Data taken from a collection
----

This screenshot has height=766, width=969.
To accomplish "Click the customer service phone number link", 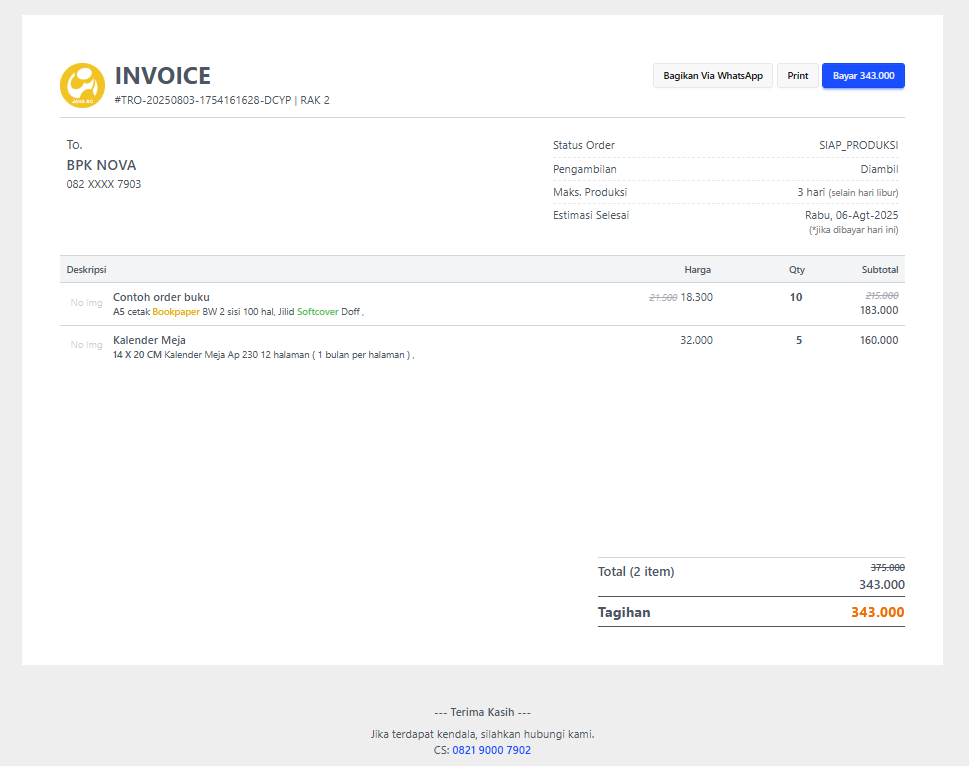I will pyautogui.click(x=491, y=750).

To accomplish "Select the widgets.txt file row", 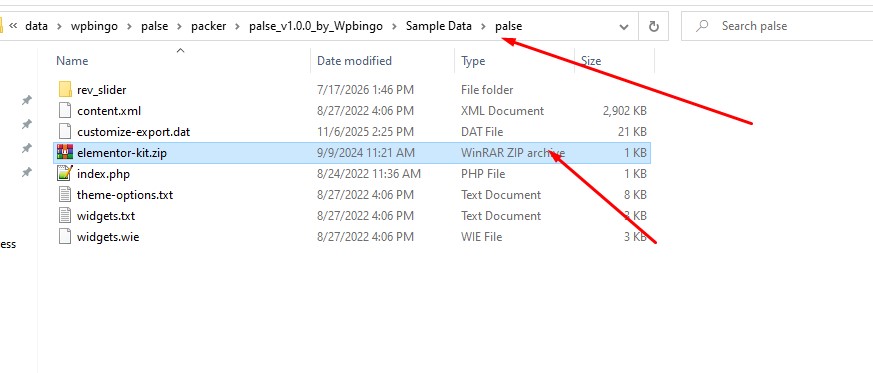I will tap(352, 216).
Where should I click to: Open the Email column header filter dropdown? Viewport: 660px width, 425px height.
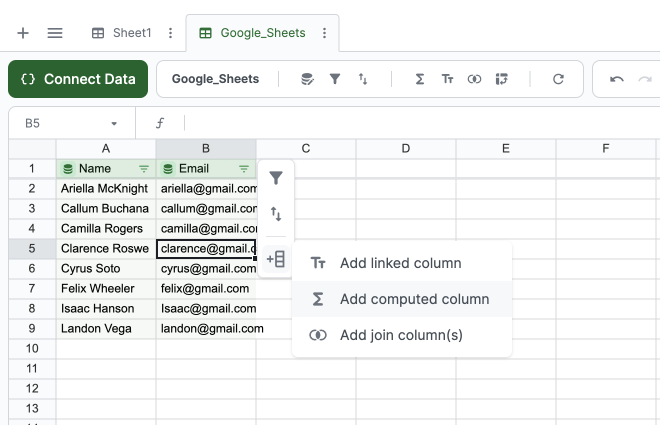click(243, 169)
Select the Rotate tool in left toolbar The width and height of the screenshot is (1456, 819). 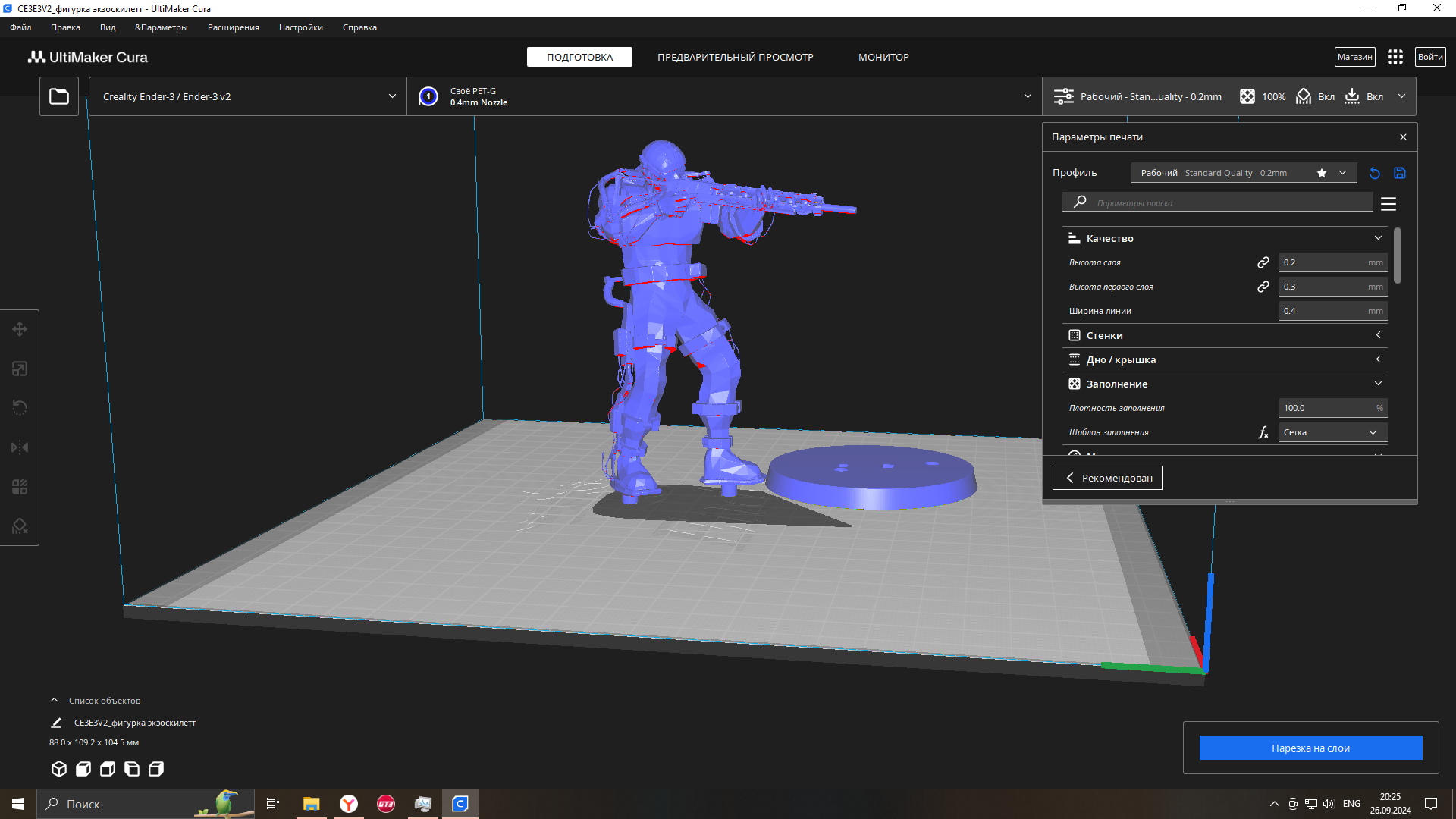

----

### Goal
Starting with the line containing "Where should I" and going on through the end of the entries, swap "Email" for "Phone" and give back only those lines with nothing else changed. Leave the pictures out.

### Answer below
Where should I click to: Open the Phone column header filter dropdown? Viewport: 660px width, 425px height.
click(243, 169)
Select the Rotate tool in left toolbar The width and height of the screenshot is (1456, 819). 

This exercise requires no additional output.